§ **What the task requires**
Copy each line from the entries that the word "entrada" appears in.

------------------------

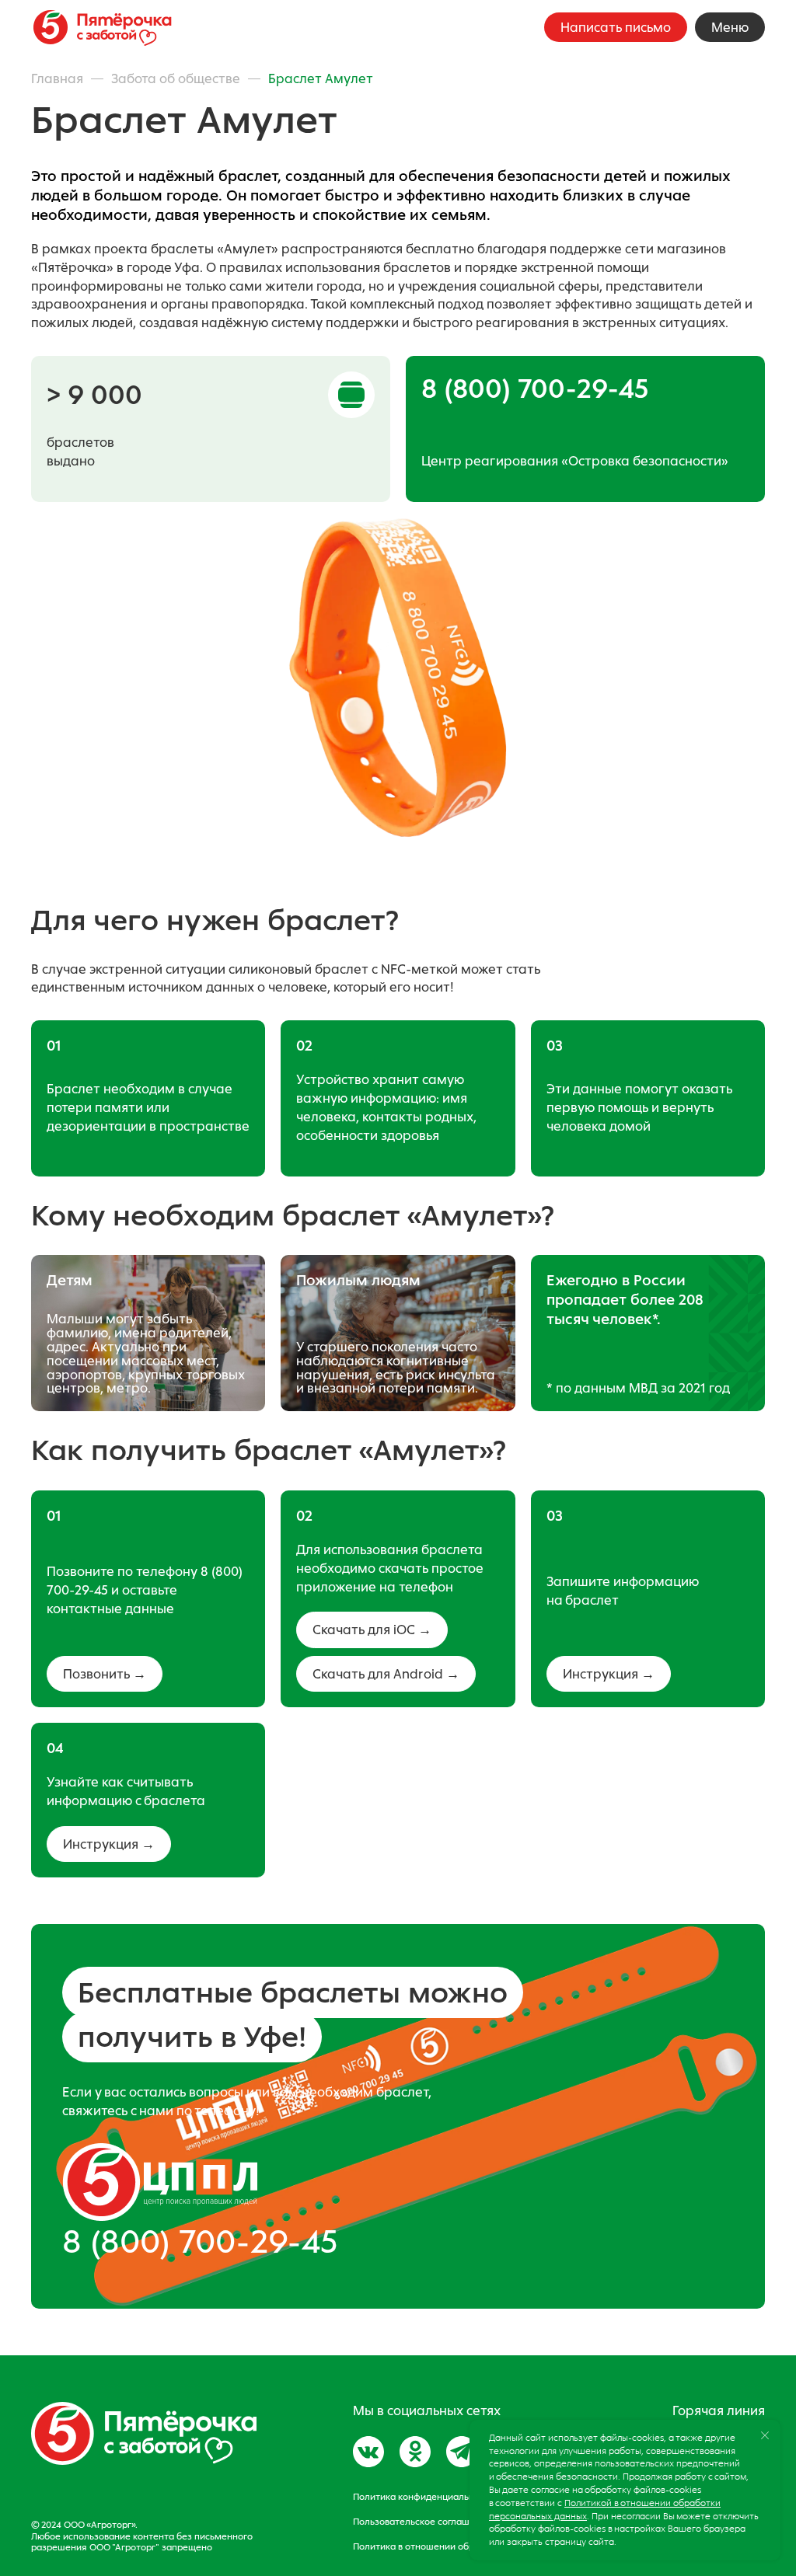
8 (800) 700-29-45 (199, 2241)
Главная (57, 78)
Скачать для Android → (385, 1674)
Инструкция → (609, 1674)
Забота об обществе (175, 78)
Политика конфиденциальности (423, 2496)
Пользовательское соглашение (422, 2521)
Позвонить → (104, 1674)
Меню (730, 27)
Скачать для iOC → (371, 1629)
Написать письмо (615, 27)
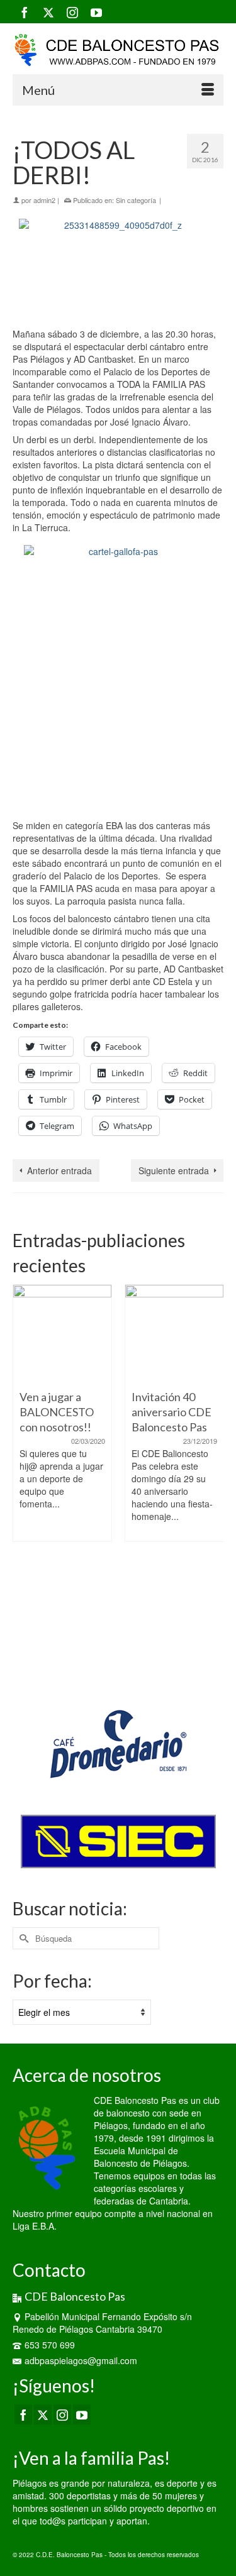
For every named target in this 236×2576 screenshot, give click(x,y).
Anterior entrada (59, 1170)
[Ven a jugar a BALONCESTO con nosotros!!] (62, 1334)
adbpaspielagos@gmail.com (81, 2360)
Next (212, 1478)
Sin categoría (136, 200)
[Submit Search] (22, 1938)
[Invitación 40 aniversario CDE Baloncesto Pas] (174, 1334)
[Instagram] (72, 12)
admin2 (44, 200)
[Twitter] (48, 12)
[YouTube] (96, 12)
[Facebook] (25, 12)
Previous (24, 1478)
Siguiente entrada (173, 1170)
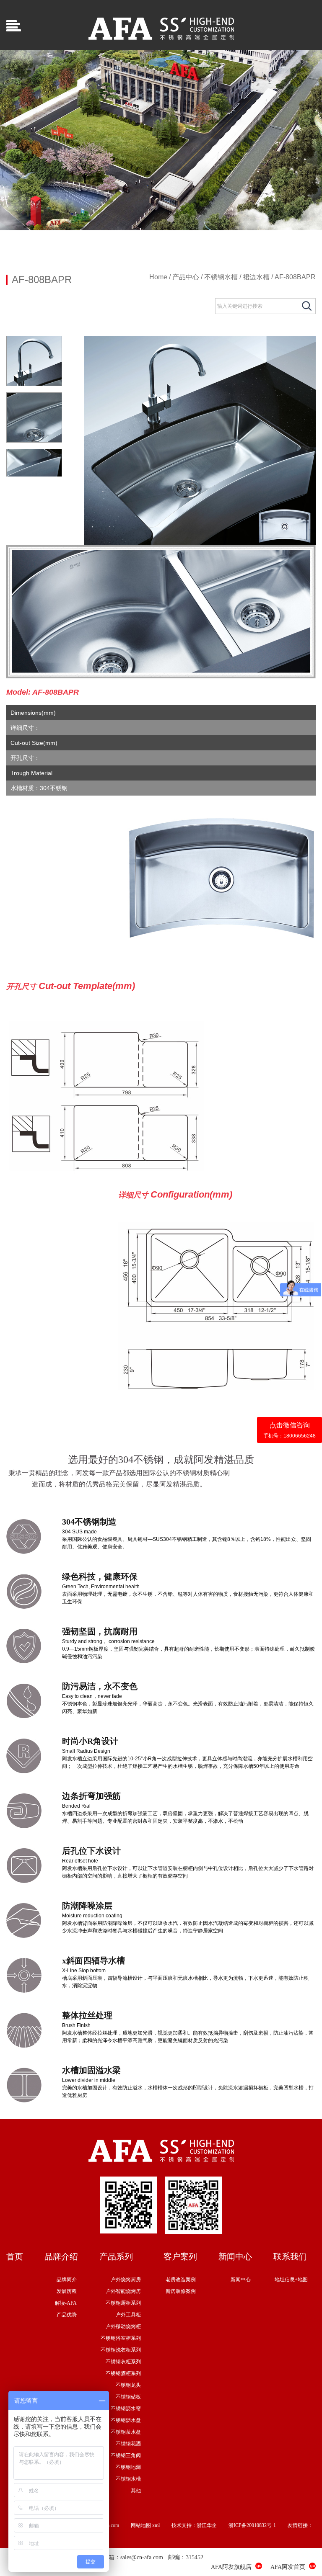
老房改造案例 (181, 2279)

------------------------

§ **Written response**
Anterior entrada (59, 1170)
Siguiente entrada (173, 1170)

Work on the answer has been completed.